Nonetheless, the Internet has had a significant impact on logistics and trends in electronic commerce, such as the business-to-business movement.
These trends “are improving the visibility of inventory in motion. Add globalization of supply to fast-cycle procurement and you reach a conclusion that we can take the performance of our business logistics system to a whole new level,” the study said.
During 1999 the cost of the U.S. business logistics system increased to $921 billion or the equivalent of 9.9 percent of the Gross Domestic Product, Cass and ProLogis said.
“Inventory management will be the key to maintaining U.S. business logistics costs at 10 percent of nominal GDP or lower,” the study said.
Total revenues for U.S.-based third-party logistics providers was $45.3 billion in 1999 and is expected to top $50 billion in 2000, Delaney said.
“If this segment grows by 15 percent during 2000, 3PLs will be managing gross revenues of $53 billion and net revenues in the $28 to $29 billion range,” he said.

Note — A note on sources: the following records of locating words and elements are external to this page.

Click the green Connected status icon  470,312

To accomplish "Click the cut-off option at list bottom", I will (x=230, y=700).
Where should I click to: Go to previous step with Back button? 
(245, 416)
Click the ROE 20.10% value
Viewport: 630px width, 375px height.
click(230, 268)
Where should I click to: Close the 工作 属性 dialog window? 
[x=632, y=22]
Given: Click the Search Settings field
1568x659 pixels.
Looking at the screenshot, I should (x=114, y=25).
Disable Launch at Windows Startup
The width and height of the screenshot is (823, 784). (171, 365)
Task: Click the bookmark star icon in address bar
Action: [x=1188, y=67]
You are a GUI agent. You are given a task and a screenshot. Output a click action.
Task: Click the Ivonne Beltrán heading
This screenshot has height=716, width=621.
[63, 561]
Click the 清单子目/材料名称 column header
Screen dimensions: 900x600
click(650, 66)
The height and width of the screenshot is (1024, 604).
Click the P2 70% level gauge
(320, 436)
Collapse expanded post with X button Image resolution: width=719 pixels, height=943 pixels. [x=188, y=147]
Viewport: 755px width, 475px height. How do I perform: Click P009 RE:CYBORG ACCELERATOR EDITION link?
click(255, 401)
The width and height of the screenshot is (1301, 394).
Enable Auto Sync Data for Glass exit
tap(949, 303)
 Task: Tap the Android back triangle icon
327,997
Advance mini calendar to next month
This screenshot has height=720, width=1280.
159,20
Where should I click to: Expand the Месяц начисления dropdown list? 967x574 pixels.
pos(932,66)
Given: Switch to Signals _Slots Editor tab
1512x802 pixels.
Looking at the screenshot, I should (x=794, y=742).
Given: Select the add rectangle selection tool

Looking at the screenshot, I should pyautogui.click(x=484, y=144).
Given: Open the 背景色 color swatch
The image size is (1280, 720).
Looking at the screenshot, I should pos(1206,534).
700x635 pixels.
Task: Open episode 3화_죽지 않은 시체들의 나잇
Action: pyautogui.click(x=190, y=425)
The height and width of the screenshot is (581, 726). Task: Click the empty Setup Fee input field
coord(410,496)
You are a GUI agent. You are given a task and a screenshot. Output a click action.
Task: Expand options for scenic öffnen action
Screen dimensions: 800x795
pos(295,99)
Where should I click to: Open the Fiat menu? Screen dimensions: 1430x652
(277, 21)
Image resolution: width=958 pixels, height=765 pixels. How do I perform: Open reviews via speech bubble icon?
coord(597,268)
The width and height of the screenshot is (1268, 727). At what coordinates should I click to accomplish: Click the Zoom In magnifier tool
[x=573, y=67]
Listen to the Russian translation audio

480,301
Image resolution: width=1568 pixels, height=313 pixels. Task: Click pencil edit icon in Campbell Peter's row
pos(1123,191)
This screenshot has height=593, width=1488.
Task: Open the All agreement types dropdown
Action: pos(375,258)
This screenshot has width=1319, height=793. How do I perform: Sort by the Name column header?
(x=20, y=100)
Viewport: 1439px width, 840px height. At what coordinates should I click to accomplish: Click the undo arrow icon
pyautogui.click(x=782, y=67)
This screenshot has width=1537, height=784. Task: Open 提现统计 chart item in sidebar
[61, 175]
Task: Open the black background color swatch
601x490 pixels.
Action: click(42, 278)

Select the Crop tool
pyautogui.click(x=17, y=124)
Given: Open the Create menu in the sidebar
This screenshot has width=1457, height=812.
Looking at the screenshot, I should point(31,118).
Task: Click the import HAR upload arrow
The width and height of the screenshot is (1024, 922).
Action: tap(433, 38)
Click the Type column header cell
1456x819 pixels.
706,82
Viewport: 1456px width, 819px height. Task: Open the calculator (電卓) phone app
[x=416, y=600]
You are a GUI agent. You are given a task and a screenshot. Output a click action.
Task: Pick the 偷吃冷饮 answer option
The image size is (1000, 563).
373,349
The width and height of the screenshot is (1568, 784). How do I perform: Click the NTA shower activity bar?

Transportation costs continues at 6 percent of nominal GDP for the seventh consecutive year, the study said.
The supply of warehouse space increased from 5.4 to 6.1 billion square feet from 1990 to 1999. Inventories grew 4.6 percent in 1999 but sales grew by 9.2 percent or twice as fast.
Delaney said “We did not appear to be taking inventory out of the system. We appeared to be merely shifting where inventory was held within the supply chain.
The annual study forecasts that “every industry will have an auction, exchange or electronic marketplace before long. the benefits are clear. Companies who have over produced or have extra raw materials on hand can access a B2B host and convert that excess to cash.”
However, exchanges will be “employed opportunistically, not strategically.”
“New technology will accelerate the pace of decision making, but it will not repeal the process that brings buyers and sellers together, especially in strategic material supply chains,” Delaney said. “It seems to us that those exchanges that add value and improve the carrier-customer relationship without intrusion will endure. Exchanges that intrude and try to control the carrier-customer relationship will fail and that is especially true of the exchanges that seek to control price.